## INPUT MATERIAL
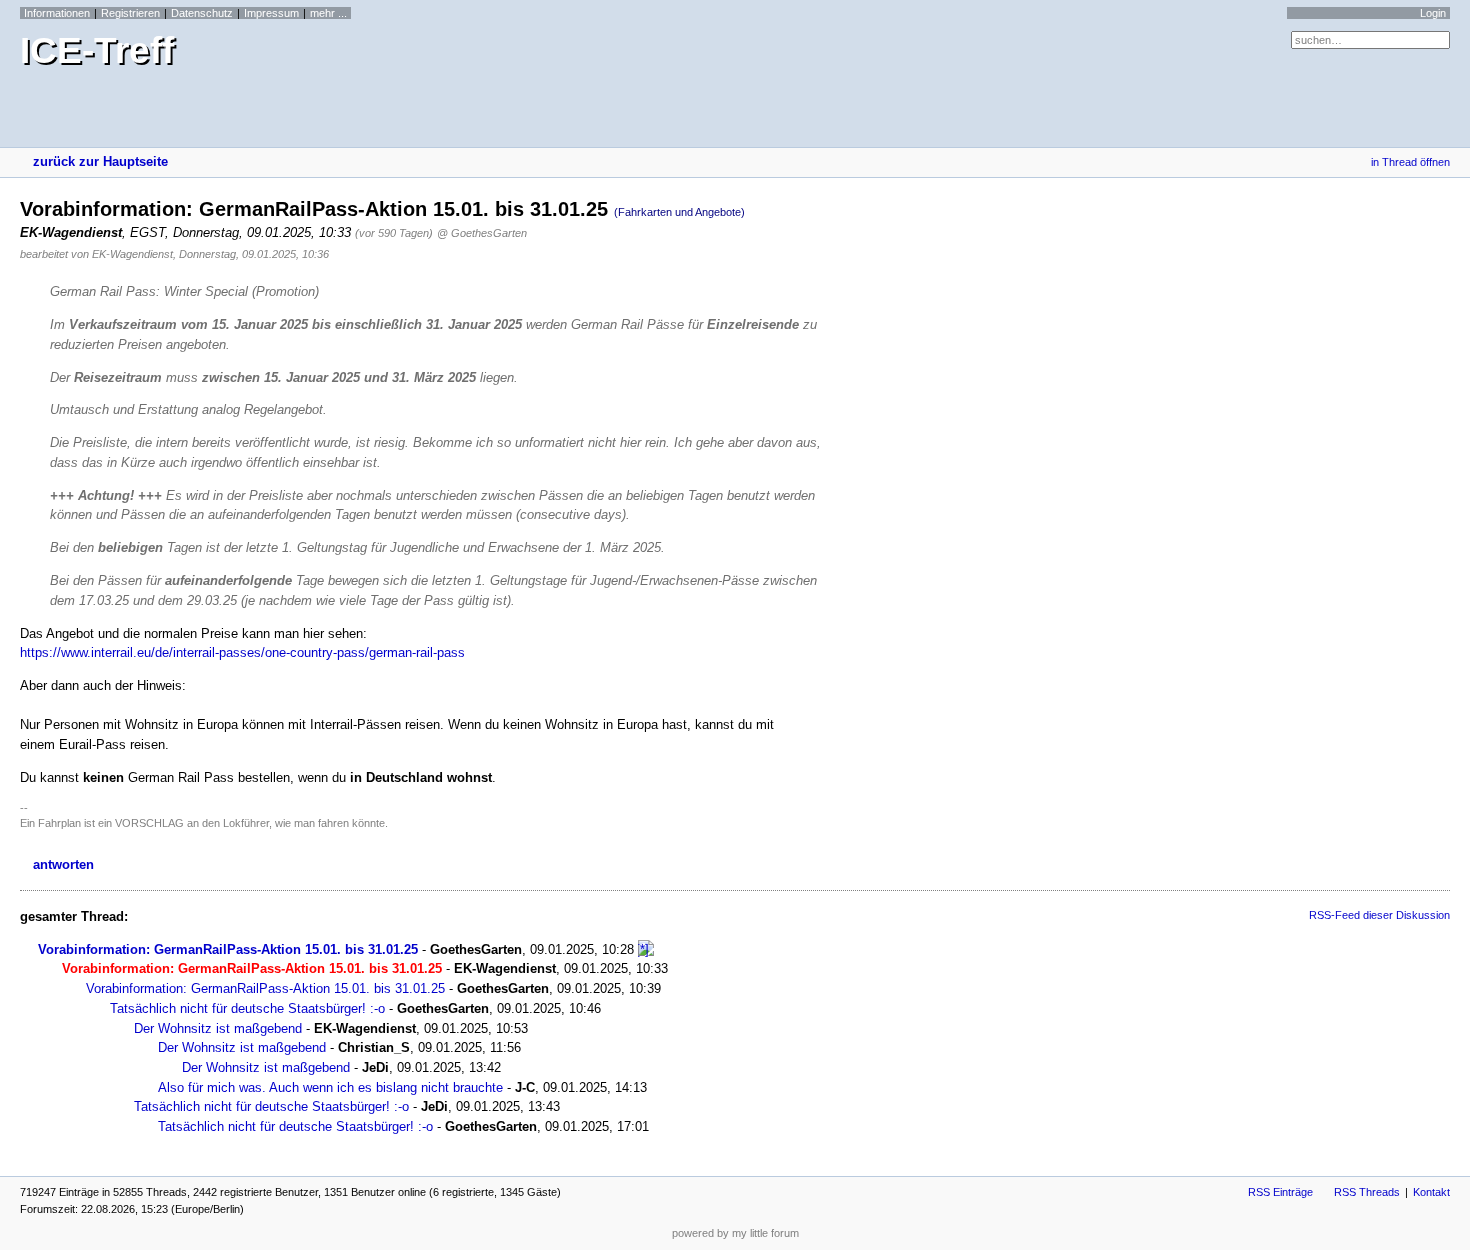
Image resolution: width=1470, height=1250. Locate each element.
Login (1433, 13)
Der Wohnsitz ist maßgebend (218, 1028)
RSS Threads (1367, 1192)
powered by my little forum (735, 1233)
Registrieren (130, 13)
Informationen (57, 13)
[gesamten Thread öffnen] (646, 949)
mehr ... (328, 13)
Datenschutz (202, 13)
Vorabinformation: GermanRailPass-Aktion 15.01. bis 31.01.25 (228, 949)
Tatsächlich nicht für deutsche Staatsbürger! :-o (247, 1008)
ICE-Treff (97, 50)
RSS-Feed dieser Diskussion (1379, 915)
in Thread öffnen (1410, 162)
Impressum (271, 13)
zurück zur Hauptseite (100, 161)
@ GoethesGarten (482, 233)
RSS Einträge (1280, 1192)
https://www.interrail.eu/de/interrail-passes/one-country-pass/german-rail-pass (242, 652)
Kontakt (1431, 1192)
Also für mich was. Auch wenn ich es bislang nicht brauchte (330, 1087)
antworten (63, 864)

## DIRECTIONS FOR THIS TASK
Starting from the data above, filter for lines with "nicht" and copy each one.

## TASK RESULT
Tatsächlich nicht für deutsche Staatsbürger! :-o (247, 1008)
Also für mich was. Auch wenn ich es bislang nicht brauchte (330, 1087)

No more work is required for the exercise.